Penyakit Ginjal Kronik Hantui Anak-anak di Jawa Barat

Round-up

Penyakit Ginjal Kronik Hantui Anak-anak di Jawa Barat

Tim detikJabar - detikJabar
Jumat, 02 Agu 2024 10:30 WIB
Ilustrasi korban gagal ginjal akut pada anak
Ilustrasi korban gagal ginjal akut pada anak (Foto: Ilustrasi: Luthfy Syahban)
Bandung -

Penyakit ginjal kronik yang mengharuskan penderitanya untuk cuci darah, kini tak hanya terjadi pada orang dewasa. Kini, ada banyak anak-anak harus menjalani pengobatan itu dalam jangka waktu yang sangat panjang.

Mulanya, kasus memilukan ini membetot atensi warga di Jakarta. Namun di Jawa Barat juga mencatat angka penderita ginjal kronik pada anak yang tidak sedikit. Tercatat ada 77 anak yang rutin melakukan cuci darah atau prosedur hemodialisis.

Hal tersebut diungkap Kabid Pencegahan dan Pengendalian Penyakit Dinas Kesehatan Jabar, Rochady Hendra Setya.

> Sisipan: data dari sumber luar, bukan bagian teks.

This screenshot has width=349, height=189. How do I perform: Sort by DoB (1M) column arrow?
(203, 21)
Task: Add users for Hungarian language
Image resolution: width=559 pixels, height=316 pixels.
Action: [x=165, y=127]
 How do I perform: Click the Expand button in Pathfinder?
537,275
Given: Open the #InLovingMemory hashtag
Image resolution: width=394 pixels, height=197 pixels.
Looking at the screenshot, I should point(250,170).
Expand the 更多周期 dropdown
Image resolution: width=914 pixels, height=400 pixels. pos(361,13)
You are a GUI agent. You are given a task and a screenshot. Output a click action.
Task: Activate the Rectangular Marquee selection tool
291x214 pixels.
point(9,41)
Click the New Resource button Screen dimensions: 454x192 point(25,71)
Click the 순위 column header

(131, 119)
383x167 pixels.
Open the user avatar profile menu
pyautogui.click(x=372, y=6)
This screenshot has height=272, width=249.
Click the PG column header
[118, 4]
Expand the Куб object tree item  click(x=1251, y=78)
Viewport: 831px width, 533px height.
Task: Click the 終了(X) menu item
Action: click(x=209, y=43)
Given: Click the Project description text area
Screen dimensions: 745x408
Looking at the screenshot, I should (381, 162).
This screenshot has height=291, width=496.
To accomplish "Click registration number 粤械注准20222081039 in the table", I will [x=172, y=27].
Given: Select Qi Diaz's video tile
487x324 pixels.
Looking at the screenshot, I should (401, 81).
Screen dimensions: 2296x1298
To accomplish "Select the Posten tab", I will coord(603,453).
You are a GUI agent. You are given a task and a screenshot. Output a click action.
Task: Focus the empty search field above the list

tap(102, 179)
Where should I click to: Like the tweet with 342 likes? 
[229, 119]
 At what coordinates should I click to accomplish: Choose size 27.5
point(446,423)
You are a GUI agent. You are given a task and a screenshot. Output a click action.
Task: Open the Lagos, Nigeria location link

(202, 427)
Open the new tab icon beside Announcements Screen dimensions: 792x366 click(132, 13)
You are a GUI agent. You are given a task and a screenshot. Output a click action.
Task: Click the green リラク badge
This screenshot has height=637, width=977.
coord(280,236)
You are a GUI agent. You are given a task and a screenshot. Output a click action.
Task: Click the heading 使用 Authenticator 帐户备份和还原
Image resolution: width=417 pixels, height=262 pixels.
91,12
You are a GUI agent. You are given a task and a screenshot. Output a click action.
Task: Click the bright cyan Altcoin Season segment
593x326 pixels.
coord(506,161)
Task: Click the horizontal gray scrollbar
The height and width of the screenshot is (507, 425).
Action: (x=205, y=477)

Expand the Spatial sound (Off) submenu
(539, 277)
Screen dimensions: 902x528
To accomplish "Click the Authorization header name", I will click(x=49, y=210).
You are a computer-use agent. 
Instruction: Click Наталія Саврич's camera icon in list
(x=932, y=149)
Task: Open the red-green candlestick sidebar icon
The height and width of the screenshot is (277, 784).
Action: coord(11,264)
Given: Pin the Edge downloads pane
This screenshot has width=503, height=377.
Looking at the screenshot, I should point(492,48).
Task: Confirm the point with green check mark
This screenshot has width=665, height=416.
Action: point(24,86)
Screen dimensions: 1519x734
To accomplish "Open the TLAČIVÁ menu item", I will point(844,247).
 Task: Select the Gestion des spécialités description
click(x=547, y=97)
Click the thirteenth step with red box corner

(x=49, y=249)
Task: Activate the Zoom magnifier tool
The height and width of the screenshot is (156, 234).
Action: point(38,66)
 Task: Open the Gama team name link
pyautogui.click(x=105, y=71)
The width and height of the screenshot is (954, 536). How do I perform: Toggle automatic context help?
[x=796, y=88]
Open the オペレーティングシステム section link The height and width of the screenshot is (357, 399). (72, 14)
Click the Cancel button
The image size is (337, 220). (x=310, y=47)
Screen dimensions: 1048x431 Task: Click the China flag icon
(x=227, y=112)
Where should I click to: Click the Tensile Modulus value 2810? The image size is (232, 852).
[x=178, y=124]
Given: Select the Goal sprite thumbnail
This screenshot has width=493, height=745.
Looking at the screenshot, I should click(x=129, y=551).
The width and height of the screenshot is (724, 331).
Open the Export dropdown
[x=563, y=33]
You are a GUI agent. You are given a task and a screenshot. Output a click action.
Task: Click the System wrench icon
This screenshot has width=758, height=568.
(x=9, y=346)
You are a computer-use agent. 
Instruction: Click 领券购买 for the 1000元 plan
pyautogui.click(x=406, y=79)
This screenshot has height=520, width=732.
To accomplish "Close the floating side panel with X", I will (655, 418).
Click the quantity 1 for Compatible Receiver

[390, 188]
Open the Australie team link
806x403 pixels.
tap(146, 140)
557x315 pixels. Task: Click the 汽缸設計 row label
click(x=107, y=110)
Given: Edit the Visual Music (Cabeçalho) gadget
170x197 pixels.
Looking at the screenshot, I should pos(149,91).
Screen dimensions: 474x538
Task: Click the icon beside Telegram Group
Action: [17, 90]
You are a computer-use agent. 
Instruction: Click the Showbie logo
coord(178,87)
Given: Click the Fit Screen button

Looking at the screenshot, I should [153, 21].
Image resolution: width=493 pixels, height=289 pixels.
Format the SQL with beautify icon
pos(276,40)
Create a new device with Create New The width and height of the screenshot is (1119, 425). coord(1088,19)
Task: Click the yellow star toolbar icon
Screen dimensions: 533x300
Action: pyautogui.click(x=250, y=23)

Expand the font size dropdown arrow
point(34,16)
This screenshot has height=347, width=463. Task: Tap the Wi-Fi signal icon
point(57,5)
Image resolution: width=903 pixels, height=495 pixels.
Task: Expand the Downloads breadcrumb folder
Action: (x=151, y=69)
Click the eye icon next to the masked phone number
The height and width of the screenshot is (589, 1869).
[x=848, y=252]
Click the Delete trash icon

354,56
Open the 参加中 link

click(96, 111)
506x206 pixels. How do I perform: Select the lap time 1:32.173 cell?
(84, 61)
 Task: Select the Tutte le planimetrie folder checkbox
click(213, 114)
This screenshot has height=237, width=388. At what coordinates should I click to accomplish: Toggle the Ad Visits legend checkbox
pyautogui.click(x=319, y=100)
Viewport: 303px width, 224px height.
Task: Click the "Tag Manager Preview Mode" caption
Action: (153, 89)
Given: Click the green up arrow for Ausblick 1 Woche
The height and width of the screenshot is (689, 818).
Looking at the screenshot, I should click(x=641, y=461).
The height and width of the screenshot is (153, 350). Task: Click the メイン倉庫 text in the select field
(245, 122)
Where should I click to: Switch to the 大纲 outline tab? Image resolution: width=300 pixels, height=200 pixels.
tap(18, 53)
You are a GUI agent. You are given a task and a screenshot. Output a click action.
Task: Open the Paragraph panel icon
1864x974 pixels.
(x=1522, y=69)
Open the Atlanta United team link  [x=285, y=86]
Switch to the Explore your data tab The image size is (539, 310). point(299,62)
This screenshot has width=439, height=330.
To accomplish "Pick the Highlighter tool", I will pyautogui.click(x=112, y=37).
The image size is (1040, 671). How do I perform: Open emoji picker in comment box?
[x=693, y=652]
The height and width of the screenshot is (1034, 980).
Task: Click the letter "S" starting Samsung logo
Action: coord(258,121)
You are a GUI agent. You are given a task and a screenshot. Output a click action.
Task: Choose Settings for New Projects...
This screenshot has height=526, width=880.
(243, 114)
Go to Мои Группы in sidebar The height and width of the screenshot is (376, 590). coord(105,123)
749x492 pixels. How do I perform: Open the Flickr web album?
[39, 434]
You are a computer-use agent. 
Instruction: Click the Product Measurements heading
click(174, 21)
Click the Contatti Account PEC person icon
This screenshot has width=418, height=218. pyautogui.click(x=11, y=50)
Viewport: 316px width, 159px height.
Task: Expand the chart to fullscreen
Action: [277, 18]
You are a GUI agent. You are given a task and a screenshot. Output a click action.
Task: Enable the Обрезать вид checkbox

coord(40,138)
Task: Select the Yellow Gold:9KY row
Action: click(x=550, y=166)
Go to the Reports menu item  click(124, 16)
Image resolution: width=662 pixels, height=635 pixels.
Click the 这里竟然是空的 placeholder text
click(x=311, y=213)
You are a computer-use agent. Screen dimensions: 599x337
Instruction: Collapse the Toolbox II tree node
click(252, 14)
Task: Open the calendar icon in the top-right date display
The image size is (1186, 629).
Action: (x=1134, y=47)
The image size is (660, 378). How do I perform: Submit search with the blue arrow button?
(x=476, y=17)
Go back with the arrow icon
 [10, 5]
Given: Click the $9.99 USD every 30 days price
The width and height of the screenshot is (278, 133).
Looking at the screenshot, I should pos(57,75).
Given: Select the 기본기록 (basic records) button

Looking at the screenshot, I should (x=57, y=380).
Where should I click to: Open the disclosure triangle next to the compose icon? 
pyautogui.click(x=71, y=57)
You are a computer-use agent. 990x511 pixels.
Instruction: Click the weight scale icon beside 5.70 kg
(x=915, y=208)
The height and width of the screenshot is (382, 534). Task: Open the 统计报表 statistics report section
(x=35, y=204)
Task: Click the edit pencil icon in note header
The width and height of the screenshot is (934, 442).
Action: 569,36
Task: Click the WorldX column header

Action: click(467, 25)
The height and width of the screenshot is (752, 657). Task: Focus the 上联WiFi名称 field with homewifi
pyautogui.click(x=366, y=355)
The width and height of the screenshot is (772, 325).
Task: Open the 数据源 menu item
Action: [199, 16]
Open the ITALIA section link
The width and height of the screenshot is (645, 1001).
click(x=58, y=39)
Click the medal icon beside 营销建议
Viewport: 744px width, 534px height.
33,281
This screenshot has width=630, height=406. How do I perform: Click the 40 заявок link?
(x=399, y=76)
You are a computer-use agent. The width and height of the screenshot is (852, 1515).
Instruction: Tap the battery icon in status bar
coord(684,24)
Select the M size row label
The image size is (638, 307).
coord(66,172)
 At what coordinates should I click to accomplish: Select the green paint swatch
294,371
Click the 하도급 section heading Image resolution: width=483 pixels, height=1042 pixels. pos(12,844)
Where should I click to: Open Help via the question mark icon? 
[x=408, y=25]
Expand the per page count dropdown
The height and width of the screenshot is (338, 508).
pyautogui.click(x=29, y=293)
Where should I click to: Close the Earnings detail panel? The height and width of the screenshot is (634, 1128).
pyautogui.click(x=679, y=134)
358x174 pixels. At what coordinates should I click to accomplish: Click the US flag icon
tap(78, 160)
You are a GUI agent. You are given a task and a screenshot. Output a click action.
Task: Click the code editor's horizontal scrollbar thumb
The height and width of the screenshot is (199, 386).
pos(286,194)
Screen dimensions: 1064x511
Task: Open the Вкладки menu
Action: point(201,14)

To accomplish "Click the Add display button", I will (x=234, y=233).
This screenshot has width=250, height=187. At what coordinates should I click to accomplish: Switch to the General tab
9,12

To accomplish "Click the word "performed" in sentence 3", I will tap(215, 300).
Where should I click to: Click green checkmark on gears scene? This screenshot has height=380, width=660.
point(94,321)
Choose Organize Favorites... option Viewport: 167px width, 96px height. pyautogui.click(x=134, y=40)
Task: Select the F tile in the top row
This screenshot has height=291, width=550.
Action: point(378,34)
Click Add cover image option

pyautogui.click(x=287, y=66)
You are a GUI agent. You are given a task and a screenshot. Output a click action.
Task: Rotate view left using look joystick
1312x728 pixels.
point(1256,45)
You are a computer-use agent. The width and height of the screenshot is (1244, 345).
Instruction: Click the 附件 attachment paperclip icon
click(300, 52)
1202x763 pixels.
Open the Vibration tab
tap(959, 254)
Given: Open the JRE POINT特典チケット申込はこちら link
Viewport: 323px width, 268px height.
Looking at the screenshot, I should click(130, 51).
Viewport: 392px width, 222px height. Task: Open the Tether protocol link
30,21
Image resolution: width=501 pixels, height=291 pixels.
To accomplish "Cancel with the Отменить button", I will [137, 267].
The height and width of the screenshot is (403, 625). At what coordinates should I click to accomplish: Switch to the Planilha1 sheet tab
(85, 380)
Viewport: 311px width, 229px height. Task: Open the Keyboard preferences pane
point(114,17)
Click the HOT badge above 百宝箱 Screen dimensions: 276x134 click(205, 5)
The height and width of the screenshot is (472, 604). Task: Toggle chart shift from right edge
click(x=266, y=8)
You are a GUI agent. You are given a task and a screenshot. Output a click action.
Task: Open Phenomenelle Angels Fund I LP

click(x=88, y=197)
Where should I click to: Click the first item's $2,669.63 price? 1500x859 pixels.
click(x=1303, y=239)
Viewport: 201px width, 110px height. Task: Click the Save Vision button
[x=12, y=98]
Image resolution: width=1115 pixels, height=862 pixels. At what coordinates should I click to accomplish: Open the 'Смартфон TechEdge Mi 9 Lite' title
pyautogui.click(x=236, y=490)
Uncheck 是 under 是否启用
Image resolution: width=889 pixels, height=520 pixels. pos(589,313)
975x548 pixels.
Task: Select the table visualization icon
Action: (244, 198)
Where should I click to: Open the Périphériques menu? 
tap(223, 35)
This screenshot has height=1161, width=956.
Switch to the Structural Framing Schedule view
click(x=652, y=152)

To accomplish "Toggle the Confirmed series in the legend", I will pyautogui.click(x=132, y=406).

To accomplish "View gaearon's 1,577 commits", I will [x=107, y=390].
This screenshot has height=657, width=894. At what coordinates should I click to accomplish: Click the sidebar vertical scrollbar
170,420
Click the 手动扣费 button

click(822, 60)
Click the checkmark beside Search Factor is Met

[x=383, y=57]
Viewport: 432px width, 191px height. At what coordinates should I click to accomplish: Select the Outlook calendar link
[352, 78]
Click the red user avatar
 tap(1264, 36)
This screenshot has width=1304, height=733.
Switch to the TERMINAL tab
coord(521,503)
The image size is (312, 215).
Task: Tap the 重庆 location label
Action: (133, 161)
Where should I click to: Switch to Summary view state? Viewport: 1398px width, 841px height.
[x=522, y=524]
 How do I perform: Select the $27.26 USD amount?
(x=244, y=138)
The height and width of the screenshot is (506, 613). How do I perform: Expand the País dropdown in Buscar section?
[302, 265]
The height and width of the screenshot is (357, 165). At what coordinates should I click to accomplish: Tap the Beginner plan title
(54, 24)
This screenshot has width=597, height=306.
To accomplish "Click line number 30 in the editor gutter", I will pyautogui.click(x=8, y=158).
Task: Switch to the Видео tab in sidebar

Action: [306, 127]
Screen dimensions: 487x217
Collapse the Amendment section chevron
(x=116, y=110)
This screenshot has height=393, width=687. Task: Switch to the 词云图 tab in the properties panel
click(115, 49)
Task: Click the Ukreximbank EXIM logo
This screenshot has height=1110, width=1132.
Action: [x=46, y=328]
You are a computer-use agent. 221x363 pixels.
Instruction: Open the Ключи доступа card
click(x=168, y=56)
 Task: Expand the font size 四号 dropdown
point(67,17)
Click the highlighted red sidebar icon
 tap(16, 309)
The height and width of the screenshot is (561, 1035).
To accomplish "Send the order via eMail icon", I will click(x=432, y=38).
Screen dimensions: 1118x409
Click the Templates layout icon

Dia menyebut, di tahun 2024 ini sudah ada 77 kasus cuci darah yang melibatkan anak-anak mulai usia 0-15 tahun karena berbagai faktor penyebabnya.

SCROLL TO CONTINUE WITH CONTENT

Sementara di tahun 2023 lalu, jumlah anak yang rutin cuci darah mencapai 125 anak. "Kasus anak yang perlu di hemodialisis di Jawa Barat tahun 2023 sekitar 125 anak, dan 2024 sampai Juli tercatat 77 anak," kata Rochady saat dihubungi, Kamis (1/8/2024).

Dari data itu, Rochady menyebut anak-anak yang melakukan cuci darah berasal dari berbagai daerah di rumah sakit rujukan, salah satunya di Rumah Sakit Hasan Sadikin (RSHS). Sejauh ini RSHS pun mencatat setidaknya ada 10-20 anak per bulan yang memerlukan cuci darah rutin.

ADVERTISEMENT

Angka tersebut tentu cukup mengkhawatirkan, sebab cuci darah jika terjadi pada anak, maka perlu dilakukan dalam jangka waktu yang panjang alias seumur hidup. "Jadi misalnya perlu kayak hemodialisis tapi ada gagal ginjal yang memang sudah bertahun-tahun, dia harus diterapi ya itu yang gagal ginjal akut," ujarnya.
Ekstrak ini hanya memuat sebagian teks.